:: DATA SUPPLIED ::
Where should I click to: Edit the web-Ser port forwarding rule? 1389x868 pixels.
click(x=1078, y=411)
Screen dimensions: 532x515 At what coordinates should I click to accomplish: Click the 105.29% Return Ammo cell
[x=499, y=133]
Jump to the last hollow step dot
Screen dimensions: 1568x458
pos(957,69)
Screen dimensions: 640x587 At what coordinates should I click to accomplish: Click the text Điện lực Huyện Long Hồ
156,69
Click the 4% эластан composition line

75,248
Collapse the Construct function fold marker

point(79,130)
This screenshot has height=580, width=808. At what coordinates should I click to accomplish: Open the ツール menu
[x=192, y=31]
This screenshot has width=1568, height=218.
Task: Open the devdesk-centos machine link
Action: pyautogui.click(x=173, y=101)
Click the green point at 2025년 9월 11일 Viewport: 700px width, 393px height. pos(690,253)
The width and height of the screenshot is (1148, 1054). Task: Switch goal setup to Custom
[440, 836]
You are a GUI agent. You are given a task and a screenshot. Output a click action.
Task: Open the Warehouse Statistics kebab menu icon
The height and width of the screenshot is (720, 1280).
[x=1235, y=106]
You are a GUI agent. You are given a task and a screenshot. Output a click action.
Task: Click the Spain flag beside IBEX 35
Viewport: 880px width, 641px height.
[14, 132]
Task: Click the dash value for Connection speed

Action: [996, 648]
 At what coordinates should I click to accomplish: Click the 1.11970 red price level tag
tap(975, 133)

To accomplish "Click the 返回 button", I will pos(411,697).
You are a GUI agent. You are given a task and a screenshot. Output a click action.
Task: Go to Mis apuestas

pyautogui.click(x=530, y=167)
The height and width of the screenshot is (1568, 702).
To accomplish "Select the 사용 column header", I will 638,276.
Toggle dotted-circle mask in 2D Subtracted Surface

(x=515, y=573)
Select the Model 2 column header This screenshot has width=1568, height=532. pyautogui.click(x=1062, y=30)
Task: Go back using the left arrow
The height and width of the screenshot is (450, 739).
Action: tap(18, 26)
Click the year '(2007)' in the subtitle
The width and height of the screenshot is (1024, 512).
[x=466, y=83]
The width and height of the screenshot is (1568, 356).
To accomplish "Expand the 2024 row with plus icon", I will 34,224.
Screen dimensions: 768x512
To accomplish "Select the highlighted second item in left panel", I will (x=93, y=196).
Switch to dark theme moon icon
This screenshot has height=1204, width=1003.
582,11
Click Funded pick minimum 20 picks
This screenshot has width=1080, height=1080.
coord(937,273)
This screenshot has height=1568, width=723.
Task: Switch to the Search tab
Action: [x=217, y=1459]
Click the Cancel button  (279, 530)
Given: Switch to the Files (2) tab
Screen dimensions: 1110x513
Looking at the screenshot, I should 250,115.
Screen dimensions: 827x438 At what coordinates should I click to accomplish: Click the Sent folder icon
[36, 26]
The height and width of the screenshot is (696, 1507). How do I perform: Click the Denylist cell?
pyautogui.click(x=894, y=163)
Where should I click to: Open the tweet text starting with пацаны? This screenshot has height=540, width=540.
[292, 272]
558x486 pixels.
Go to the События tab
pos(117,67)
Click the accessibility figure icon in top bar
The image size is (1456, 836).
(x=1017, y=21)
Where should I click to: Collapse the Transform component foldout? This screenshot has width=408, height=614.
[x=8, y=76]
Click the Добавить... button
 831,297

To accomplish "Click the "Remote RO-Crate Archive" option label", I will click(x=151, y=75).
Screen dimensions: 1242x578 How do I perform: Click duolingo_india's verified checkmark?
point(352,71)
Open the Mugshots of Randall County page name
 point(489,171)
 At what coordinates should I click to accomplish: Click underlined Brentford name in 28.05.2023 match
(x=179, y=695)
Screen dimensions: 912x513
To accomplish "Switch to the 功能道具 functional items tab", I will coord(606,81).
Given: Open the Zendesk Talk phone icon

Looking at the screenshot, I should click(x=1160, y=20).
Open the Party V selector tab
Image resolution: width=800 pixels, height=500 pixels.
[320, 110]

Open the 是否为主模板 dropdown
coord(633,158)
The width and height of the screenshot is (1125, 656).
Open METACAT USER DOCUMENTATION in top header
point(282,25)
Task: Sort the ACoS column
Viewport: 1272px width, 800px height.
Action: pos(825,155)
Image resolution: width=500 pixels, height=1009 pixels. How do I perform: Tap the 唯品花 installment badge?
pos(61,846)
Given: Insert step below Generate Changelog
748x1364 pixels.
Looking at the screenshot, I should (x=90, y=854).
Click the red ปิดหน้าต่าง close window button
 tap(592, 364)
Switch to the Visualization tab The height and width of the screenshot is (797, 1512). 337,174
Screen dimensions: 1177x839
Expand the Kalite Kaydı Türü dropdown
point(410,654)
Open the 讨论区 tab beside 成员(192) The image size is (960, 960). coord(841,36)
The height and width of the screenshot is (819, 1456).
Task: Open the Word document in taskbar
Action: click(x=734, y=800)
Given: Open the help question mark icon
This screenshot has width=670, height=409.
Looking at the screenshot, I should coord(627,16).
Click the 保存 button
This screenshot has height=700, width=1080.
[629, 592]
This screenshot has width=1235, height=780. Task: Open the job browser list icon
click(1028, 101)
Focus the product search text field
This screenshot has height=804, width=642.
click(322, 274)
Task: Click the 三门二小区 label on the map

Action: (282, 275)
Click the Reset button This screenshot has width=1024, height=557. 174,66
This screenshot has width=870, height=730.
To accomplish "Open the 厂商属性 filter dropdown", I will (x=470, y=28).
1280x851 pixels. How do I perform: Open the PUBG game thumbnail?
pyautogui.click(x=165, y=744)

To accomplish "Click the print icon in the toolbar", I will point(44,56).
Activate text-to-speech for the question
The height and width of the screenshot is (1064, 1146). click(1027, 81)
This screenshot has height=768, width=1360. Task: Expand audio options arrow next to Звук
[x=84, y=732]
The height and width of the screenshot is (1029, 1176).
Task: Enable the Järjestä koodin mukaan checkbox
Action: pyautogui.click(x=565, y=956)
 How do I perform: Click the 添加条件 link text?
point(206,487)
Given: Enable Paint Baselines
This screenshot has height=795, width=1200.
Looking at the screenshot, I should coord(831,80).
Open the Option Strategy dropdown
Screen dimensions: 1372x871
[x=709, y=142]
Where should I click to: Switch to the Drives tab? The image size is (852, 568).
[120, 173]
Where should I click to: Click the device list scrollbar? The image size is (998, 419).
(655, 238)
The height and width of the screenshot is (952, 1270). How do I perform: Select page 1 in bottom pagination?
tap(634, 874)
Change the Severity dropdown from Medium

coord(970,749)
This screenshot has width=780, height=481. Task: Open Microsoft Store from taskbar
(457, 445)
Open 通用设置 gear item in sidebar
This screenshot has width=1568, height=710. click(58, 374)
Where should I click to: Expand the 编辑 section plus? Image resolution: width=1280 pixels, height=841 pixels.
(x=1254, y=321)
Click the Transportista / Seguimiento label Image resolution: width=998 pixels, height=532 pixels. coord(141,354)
:::
■ **TASK INSTRUCTIONS**: Scan the data above, find each line with "step", and copy it.

■ **WRITTEN ANSWER**:
Jump to the last hollow step dot
Given: Insert step below Generate Changelog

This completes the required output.